*Data in this exercise*
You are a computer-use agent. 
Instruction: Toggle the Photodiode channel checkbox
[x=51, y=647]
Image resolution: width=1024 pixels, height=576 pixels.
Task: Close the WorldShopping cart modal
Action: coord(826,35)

*Requirement*
Output these and nothing else: the lines from the one holding "Instruction: Toggle the" through the final line of the entries above, exactly as they appear.

*Response to this exercise*
Instruction: Toggle the Photodiode channel checkbox
[x=51, y=647]
Image resolution: width=1024 pixels, height=576 pixels.
Task: Close the WorldShopping cart modal
Action: coord(826,35)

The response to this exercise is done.